Besides our different takes on life (Ed is more tranquil, I’m more type A), this conversation really impressed upon me that handling anxiety is one of my weaknesses. When we went to AA decades ago, their mantra of “Let Go and Let God” irked me. Let go? Are you nuts? Do you know how much of a fall that would be if I let go of this branch to which I’m clinging with all my might? No, thanks!

As a child, I had few worries, just the usual anxiety about going to the doctor or dentist, getting a shot, that sort of thing. Later in school I was anxious about making good grades, pleasing my teachers, fitting in, etc. After I got married, I worried about money among other things, and when Ed was drinking, I had stresses coming and going.

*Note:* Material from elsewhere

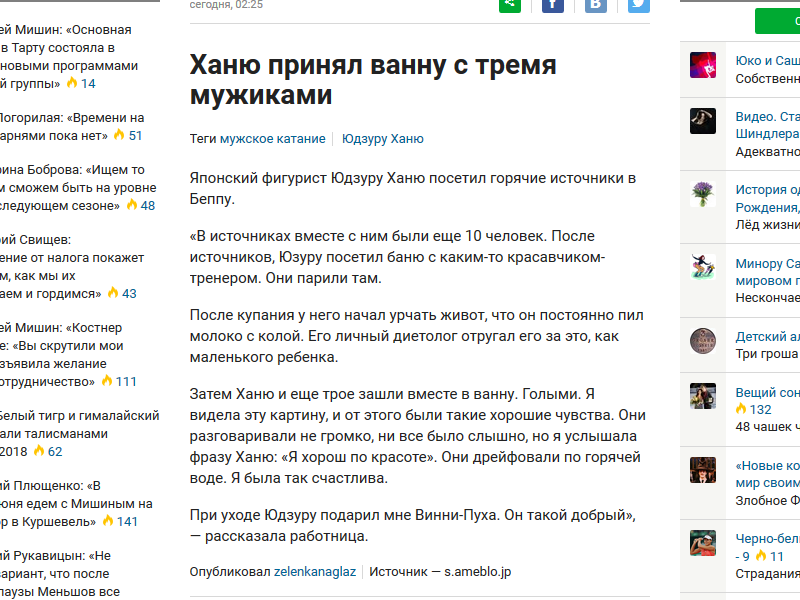800x600 pixels.
Task: Share article on Twitter
Action: pyautogui.click(x=637, y=4)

When I had kids, of course, the anxiety increased exponentially at an alarming rate. (I can guarantee that when you have kids, you have just presented yourself with a lifetime of anxiety.) Now I had two more human beings to worry about - accidents, psychological health, physical health, whether they had enough friends, whether they were eating right, even kidnapping by strangers. Then when they started school, I was experiencing the same anxieties for them that I had put upon myself at their ages. And on and on...

Until, yes, they learned to drive. Major, major parent stressor. Not only did I worry about the possibility of wrecks, I had to worry about where they were, with whom, what they were doing. Later on, it was worrying about college tuition on top of all the other stuff. Next, came marriage. I thankfully never worried about the mates they chose, as I think both my son-in-law and daughter-in-law are super people. But there is always financial anxiety - are they doing OK? Are they making good decisions? Are they surviving the normal pitfalls and stresses of married life?

Then Rachel had kids, and Matt may be following in a year or two...

That’s right. The stress and anxiety is never-ending. I’ve heard people say, “I know I need to make a change, but now is not the time. There’s too much on my plate.” Well, even if one’s schedule deflates somewhat, there will always be stress because so much of it is self-inflicted - and in our heads, where we don’t always notice it - that overpowering, paralyzing worry. It is possible to not have anything appointments or to-do lists penciled in on the calendar, and still spend the day stressed because of what it going on in one’s brain. The need for relaxation and replenishment is not just limited to the physical realm.

I also heard once that 99% of the things we worry about never come to pass. Now if you can keep me from worrying about that 1%, that would be great. Thanks.

I think “letting go,” - of past mistakes, future worries, and present problems; of greed, thoughts of revenge, malice; of the need for excessive material things, popularity, acclaim; of all the “what ifs” - is one of the hardest things in life to do. It’s scary, it’s accepting vulnerability, it’s fear of the unknown. I also think a lot of these worries boil down to this: Am I strong enough/are my parents strong enough/is my husband strong enough/are my kids strong enough to handle life’s challenges? Again, my favorite prayer: To change the things I can, accept the things I cannot change, and the wisdom to know the difference. Just a few words that pack a major punch.

I still have the raccoon picture, but these days I try to interpret his quality of life a little differently. I try to use him not as a symbol of hanging on for dear life, but as a reminder that life is indeed dear - and having faith that I will grow in wisdom and patience and courage and all the other attributes that make up my response to life, which will allow me to react to circumstances and change in a healthy way. "Letting go" is that first step on the Journey to Simplicity and Contentment, and, like so many other decisions, is a choice that has to be renewed on a daily basis.